De Simulaciones y “Neosituaciones”

“En un lejano país, hace muchos, muchos años vivía un Emperador que no pensaba más que en estrenar trajes. No se preocupaba por sus obligaciones, ni por su reino, ni por sus súbditos y sólo se interesaba en vestir ropa nueva diariamente.

En cierta ocasión, llegaron a la capital dos pícaros que se hacían pasar por ser los mejores sastres del mundo. Su habilidad mayor consistía en tejer una tela, fina y magnífica, que tenía la particularidad de poder ser vista y admirada solamente por aquellas personas muy inteligentes, siendo invisible para quienes no lo fueran.

Enterado el Emperador, no dudó en encargar todo un nuevo vestuario confeccionado con esa tela mágica, pagando, de antemano, grandes sumas de dinero a los falsos sastres, quienes, instalándose en palacio, fingieron tejer y coser afanosamente día y noche.

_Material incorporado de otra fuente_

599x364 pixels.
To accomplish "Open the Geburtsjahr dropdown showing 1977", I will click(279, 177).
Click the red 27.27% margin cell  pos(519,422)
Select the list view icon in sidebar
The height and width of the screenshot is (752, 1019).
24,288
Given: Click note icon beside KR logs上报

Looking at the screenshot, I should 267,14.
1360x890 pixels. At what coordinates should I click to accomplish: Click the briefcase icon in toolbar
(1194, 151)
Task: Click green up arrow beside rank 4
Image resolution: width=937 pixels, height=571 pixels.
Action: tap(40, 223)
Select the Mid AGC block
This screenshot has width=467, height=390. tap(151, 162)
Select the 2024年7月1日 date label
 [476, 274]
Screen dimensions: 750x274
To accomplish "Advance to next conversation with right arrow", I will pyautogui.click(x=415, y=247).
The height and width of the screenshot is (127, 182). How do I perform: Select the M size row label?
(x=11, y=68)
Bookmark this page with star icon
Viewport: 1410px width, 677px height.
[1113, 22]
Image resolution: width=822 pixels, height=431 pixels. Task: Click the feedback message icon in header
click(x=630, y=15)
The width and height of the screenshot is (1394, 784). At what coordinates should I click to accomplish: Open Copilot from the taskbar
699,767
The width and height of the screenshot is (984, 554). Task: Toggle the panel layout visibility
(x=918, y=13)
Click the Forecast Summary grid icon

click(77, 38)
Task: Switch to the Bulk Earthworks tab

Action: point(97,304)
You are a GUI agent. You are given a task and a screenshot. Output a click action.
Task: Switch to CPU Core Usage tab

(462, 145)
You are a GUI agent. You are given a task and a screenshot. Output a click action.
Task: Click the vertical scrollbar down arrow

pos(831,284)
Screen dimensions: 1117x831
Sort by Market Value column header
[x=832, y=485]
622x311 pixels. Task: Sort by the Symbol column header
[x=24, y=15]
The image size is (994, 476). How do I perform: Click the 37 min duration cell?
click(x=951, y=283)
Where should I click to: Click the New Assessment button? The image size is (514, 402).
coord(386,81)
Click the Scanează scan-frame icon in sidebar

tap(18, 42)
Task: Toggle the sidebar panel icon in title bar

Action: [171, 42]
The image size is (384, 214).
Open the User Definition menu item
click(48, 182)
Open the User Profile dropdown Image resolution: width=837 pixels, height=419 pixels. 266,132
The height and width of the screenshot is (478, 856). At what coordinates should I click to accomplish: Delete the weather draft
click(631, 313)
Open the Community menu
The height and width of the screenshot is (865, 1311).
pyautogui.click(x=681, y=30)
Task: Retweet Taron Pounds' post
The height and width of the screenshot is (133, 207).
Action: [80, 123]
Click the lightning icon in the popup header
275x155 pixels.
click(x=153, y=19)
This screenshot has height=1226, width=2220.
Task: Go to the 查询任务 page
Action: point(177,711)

Impaciente por comprobar los resultados, el Emperador envió a inspeccionar el trabajo primero, a un lacayo, luego, a su secretario particular y, por último, al Primer Ministro del gobierno. Ninguno de ellos vio nada en el telar pero, por miedo a declararse irremediablemente estúpidos y no aptos para el cargo que ocupaban, todos alabaron la calidad de las inexistentes prendas con expresiones como éstas: ¡Oh, son bellísimas! ¡Muy elegantes! ¡Vaya elaboración! ¡Qué maestría!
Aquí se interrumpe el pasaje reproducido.